** MATERIAL FOR THE TASK follows **

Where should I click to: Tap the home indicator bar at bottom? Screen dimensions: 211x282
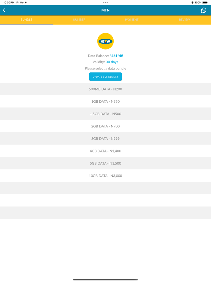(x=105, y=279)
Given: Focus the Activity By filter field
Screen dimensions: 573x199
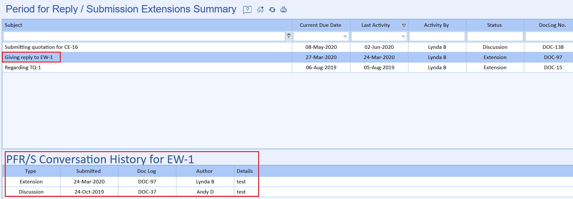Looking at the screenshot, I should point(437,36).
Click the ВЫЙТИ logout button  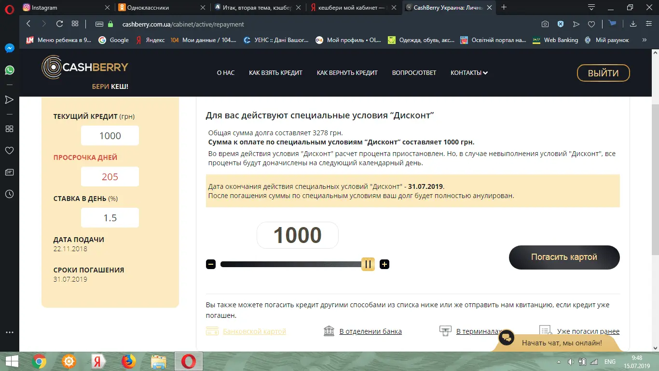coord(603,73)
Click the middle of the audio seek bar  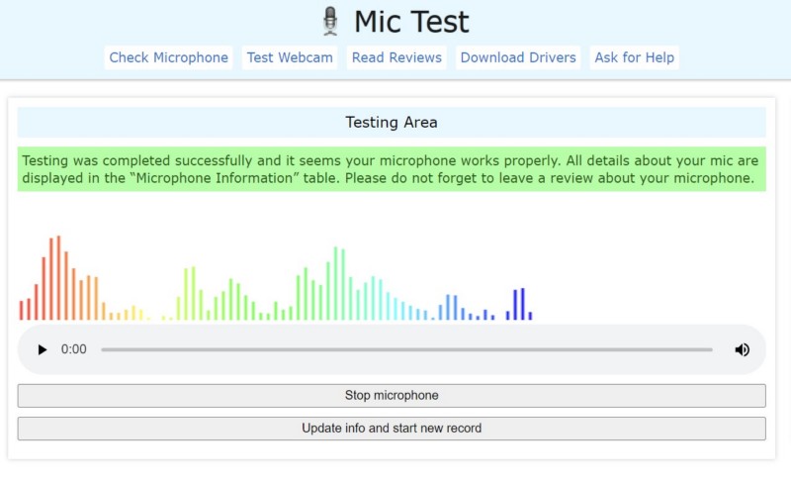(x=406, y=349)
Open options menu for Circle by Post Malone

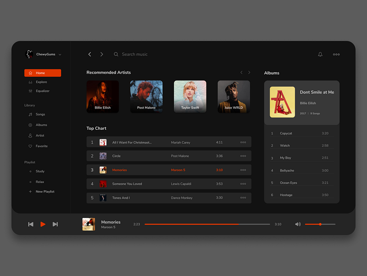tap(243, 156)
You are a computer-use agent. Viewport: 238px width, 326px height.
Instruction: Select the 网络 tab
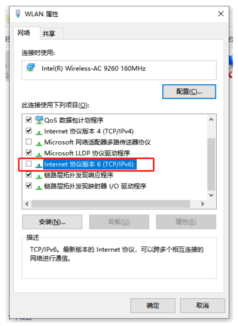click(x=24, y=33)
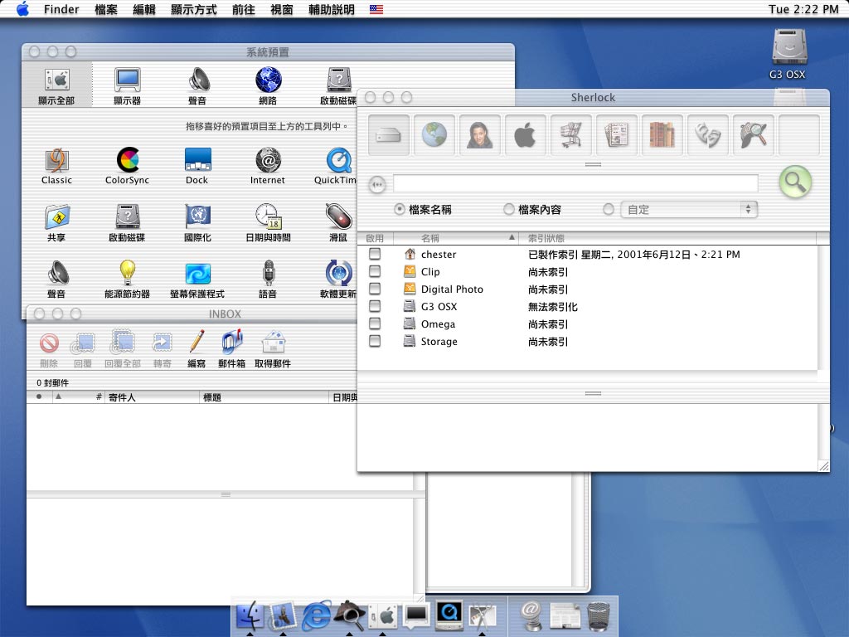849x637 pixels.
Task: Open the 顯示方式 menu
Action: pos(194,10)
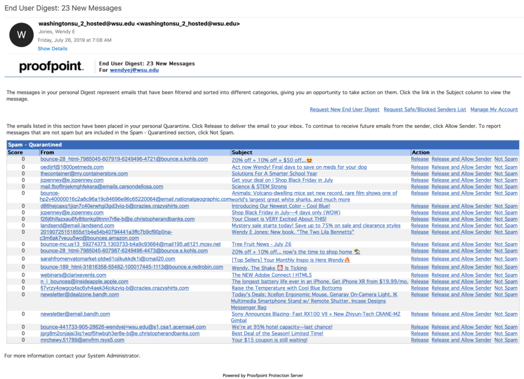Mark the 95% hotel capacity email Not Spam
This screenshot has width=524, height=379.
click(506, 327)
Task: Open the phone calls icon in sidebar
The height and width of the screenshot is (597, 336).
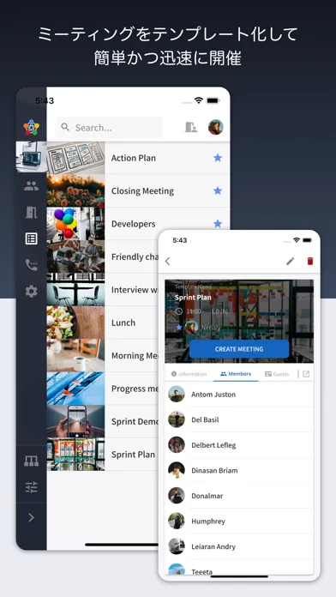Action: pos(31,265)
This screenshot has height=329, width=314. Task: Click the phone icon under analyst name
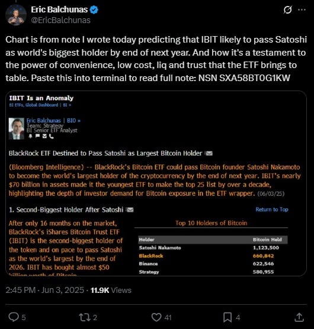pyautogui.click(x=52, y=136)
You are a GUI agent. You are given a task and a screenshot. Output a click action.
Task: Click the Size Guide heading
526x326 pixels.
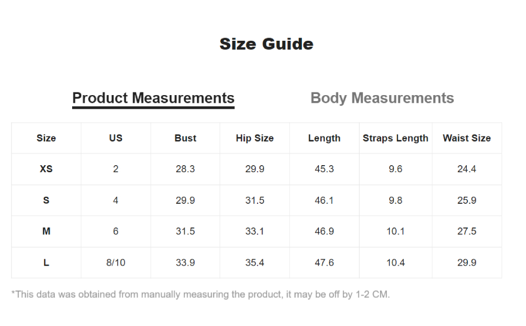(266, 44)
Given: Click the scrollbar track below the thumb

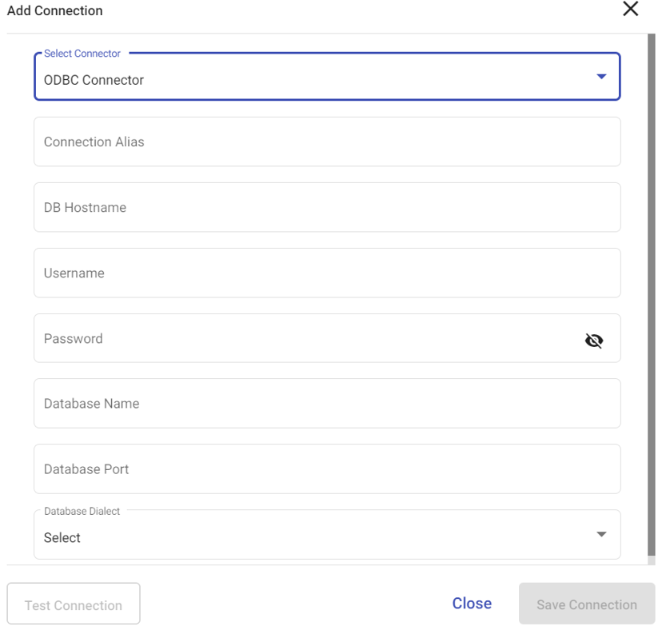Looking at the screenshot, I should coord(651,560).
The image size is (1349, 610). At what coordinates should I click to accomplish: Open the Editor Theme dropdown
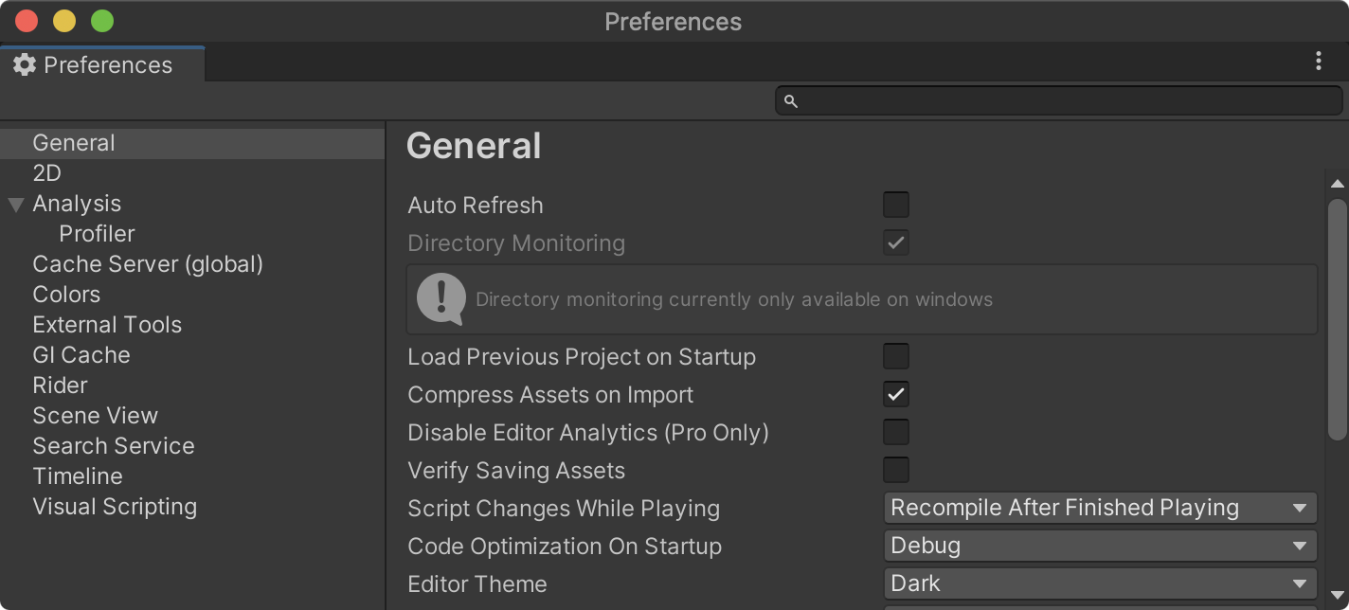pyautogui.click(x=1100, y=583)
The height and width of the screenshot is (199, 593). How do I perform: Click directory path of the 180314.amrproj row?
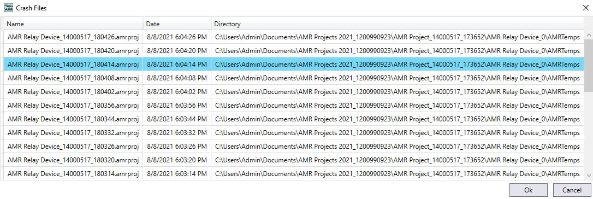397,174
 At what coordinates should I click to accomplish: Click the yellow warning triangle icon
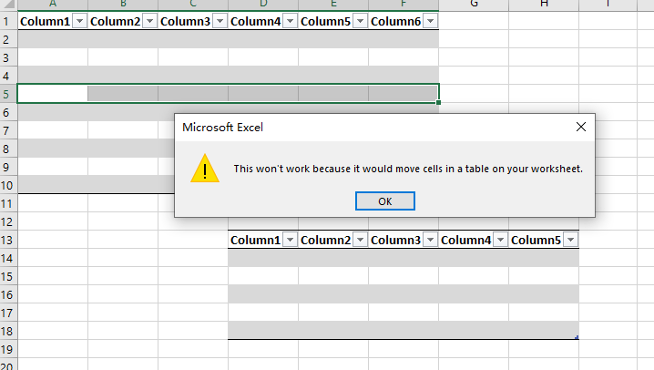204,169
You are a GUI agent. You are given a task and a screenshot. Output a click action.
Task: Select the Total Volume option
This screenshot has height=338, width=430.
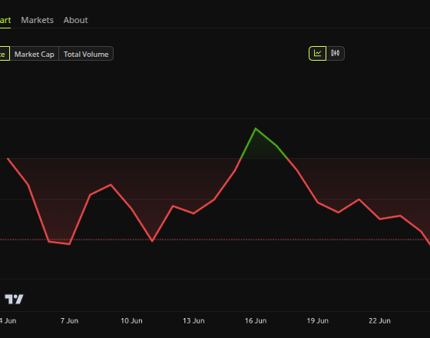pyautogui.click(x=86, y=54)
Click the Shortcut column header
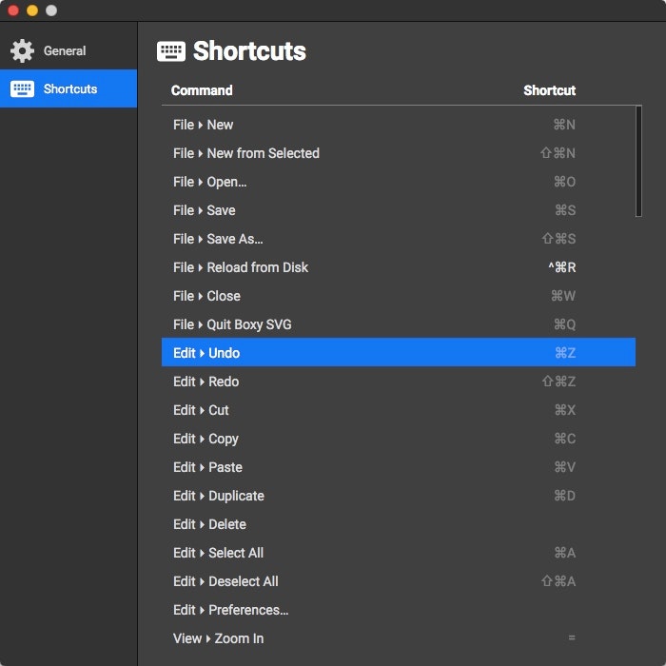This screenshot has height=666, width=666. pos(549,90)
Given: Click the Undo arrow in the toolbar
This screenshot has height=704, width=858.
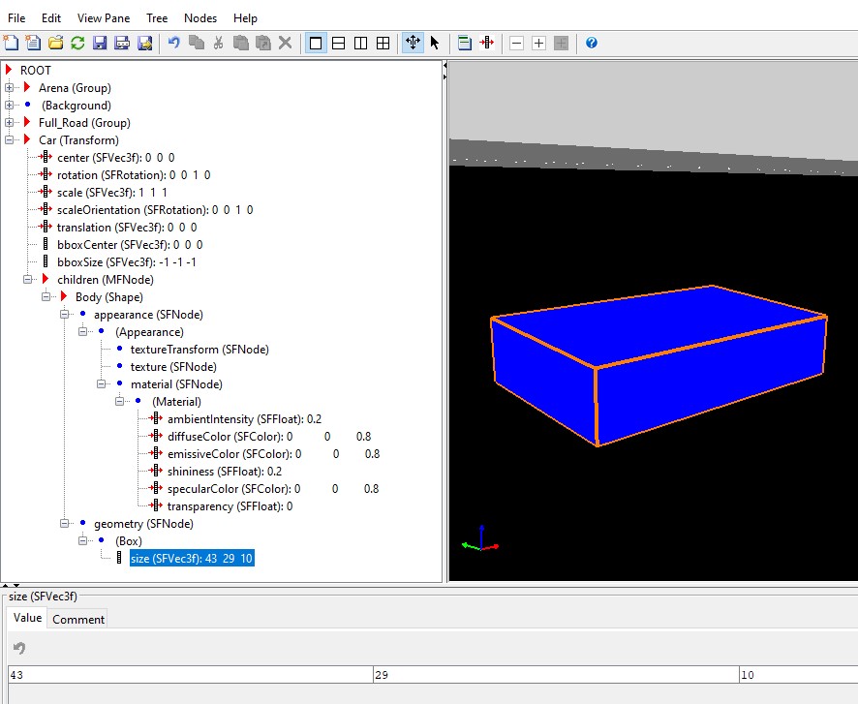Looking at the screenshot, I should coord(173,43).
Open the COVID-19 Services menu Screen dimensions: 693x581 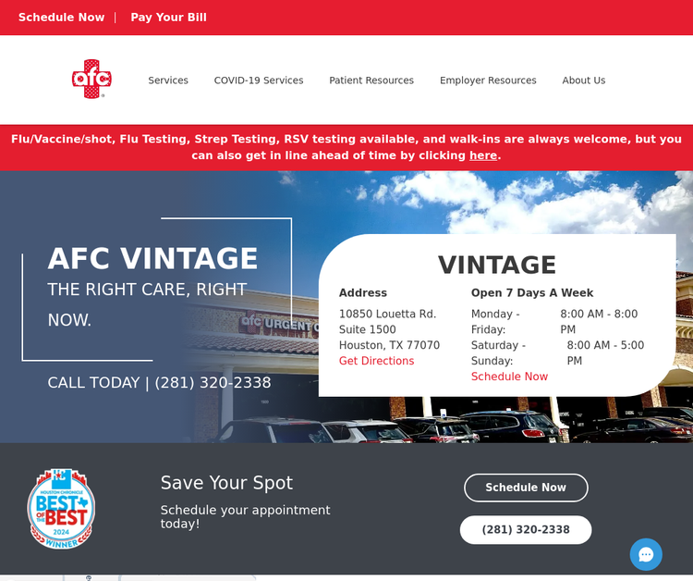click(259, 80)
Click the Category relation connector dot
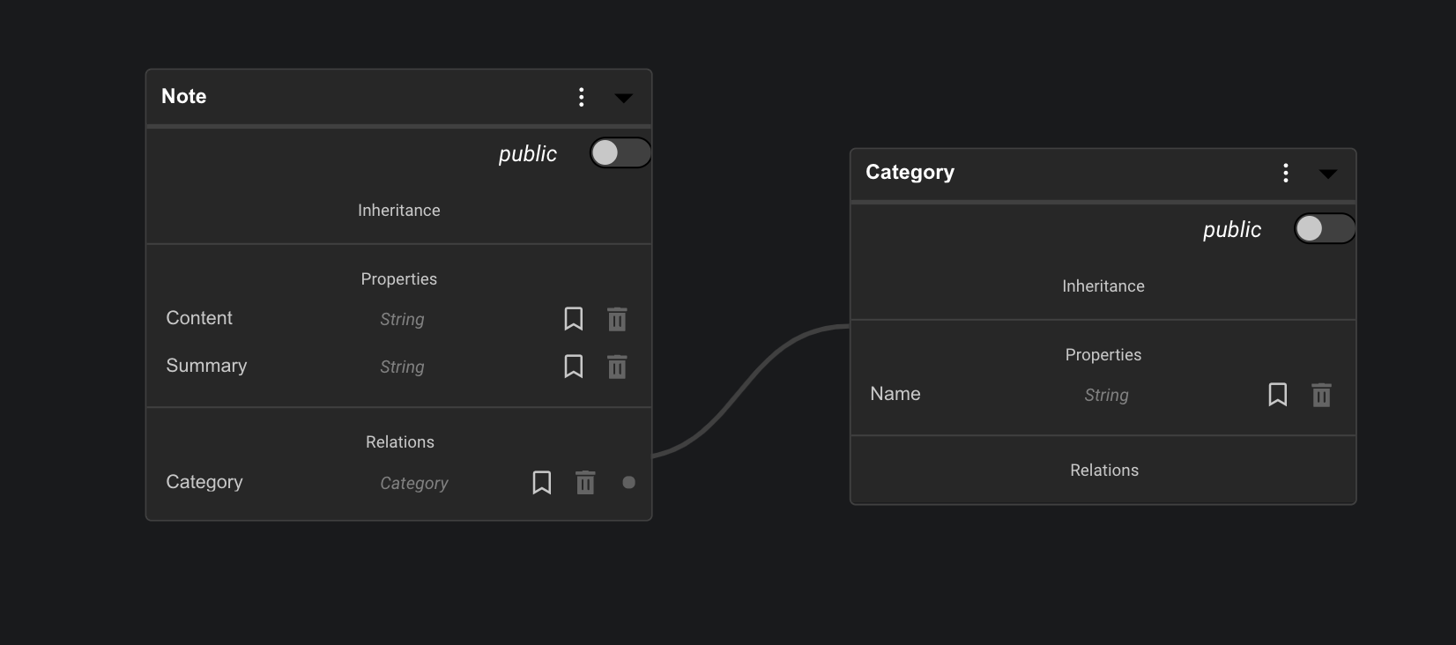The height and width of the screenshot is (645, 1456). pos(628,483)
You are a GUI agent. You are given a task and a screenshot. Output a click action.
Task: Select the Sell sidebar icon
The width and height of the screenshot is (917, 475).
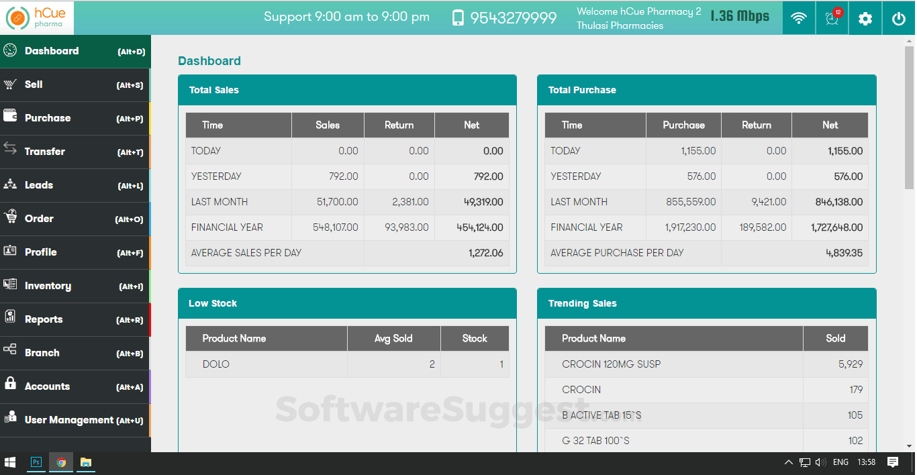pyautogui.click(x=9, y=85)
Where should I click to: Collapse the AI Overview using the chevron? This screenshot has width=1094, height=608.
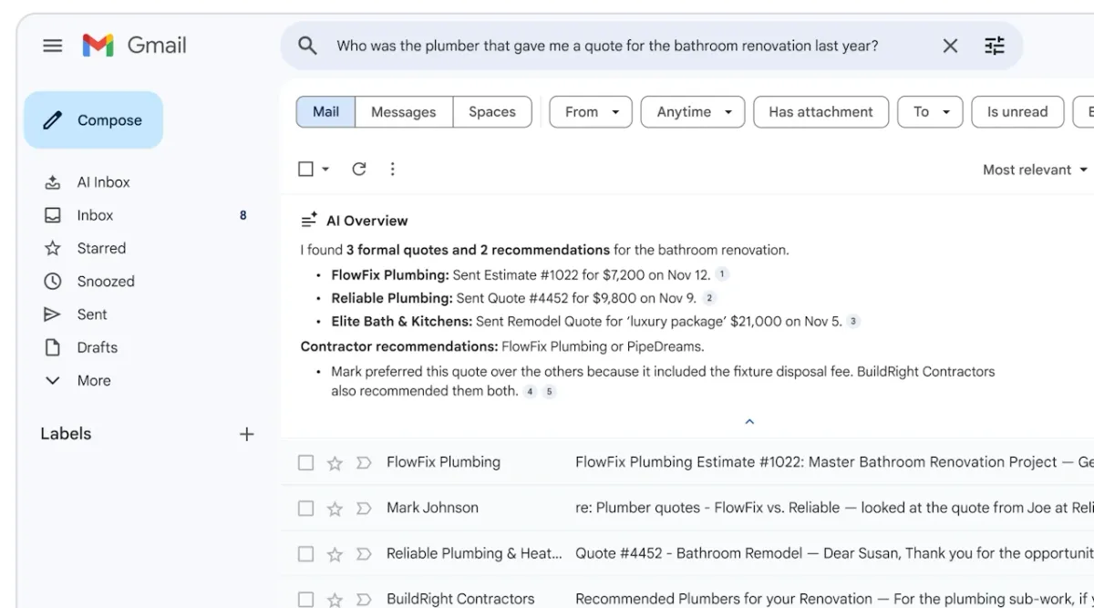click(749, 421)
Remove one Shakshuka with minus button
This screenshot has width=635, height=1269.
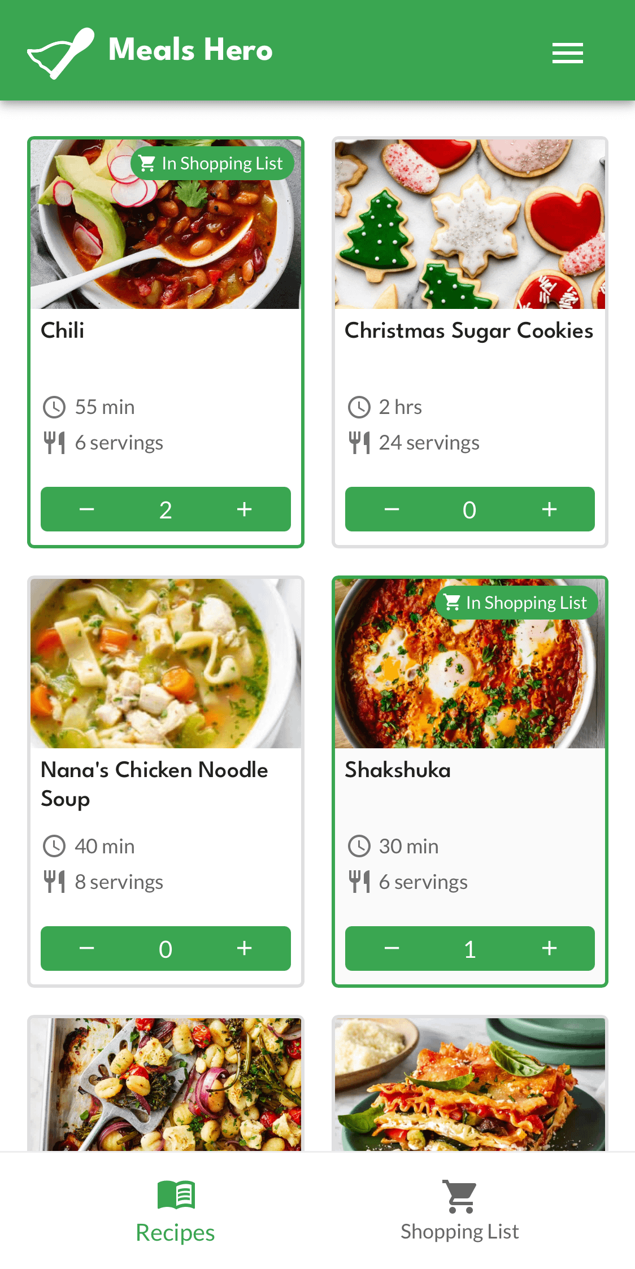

** End of MATERIAL FOR THE TASK **

# EXERCISE INSTRUCTIONS:
Write out exactly the lines beginning with the line that holds "Click the Category relation connector dot" and ending with the final line of the data, both ends included, without the pictures.

# SOLUTION BELOW:
Click the Category relation connector dot
The height and width of the screenshot is (645, 1456). pos(628,483)
You are a GUI agent. You are given a task and a screenshot. Output a click action.
Task: Select the Sell sidebar icon
The width and height of the screenshot is (917, 475).
pyautogui.click(x=9, y=85)
Where should I click to: Collapse the AI Overview using the chevron? This screenshot has width=1094, height=608.
click(749, 421)
Remove one Shakshuka with minus button
This screenshot has width=635, height=1269.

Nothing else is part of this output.